A difficult problem in flying control is how to avoid an obstacle during the process of flying for an aircraft. In related arts, it's usually dependent on an operator's remote control level, that is, the operator first use the naked eye to determine whether an obstacle exists around the aircraft, and then control the aircraft through the remote control to change the flying direction so as to avoid an obstacle. However, in practice, the following situations often occur in case of using the above approach: 1. the operator can't determine whether an obstacle exists around the aircraft if the aircraft has been flying outside the operator's field of view; 2. the operator may also perform an improper operation even if the operator see an obstacle, causing the aircraft to collide with the obstacle.
As can been seen, no matter which situation occurs, the aircraft will inevitably collide with an obstacle, causing the aircraft to be damaged or destroyed.
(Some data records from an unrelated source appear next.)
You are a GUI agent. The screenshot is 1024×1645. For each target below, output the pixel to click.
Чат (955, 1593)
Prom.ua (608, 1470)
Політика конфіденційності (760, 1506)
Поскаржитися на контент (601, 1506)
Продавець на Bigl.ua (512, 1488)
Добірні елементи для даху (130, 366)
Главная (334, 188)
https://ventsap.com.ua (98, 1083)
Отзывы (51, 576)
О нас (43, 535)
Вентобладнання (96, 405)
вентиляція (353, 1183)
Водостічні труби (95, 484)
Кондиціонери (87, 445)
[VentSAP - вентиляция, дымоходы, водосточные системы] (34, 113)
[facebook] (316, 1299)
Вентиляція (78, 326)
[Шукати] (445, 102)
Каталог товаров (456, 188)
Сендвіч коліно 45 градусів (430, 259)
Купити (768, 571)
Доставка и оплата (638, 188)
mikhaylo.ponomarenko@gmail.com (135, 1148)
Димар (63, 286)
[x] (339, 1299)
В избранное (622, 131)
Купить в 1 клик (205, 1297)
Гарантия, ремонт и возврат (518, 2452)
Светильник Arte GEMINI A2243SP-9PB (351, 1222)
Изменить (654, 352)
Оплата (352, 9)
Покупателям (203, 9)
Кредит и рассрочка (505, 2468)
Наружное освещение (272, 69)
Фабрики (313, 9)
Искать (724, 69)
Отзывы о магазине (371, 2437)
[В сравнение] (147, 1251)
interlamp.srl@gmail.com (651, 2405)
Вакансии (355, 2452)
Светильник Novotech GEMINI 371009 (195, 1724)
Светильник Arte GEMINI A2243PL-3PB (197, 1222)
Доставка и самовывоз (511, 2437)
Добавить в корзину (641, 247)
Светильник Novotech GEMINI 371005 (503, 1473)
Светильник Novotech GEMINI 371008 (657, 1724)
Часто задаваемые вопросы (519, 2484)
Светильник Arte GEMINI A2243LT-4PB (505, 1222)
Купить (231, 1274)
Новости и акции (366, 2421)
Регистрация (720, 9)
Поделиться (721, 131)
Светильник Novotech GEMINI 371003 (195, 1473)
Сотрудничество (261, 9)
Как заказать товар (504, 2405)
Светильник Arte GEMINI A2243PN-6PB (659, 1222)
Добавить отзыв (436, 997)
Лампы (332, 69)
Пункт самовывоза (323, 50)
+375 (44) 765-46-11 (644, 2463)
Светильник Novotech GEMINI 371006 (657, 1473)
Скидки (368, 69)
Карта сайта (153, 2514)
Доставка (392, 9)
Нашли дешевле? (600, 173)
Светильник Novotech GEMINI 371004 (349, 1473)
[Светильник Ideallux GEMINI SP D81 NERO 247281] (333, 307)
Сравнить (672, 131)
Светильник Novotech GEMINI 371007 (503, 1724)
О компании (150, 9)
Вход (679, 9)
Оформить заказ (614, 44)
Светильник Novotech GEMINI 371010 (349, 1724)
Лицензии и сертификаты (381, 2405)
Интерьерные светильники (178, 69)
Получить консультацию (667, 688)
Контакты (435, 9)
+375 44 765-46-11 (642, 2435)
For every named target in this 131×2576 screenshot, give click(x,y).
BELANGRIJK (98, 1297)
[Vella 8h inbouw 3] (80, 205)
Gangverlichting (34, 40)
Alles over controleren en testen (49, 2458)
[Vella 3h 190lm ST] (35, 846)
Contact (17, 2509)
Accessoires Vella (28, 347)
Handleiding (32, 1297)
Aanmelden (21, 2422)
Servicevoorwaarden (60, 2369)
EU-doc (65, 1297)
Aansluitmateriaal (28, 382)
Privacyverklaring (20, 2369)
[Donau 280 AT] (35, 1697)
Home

In addition, the existing aircraft widely uses Global Positioning System (GPS) for navigation, but this navigation method always has some drawbacks, such as: 1. the GPS signal strength is insufficient to position. GPS mainly depends on satellites to achieve the positioning. The more the number of satellites is, the more accurate the positioning is. However, some areas are difficult to be covered by a satellite due to being sheltered by tall buildings or high mountains, which makes the GPS signal strength in these areas is insufficient and thus it is difficult to position; 2. map data need to be updated constantly, otherwise the accuracy of navigation will be affected. In addition to the precise positioning of GPS, the existing navigation system also rely on accurate map data to navigate. In order to obtain the latest map data, a user often needs to update a software, otherwise a navigation route error and other issues are likely to appear.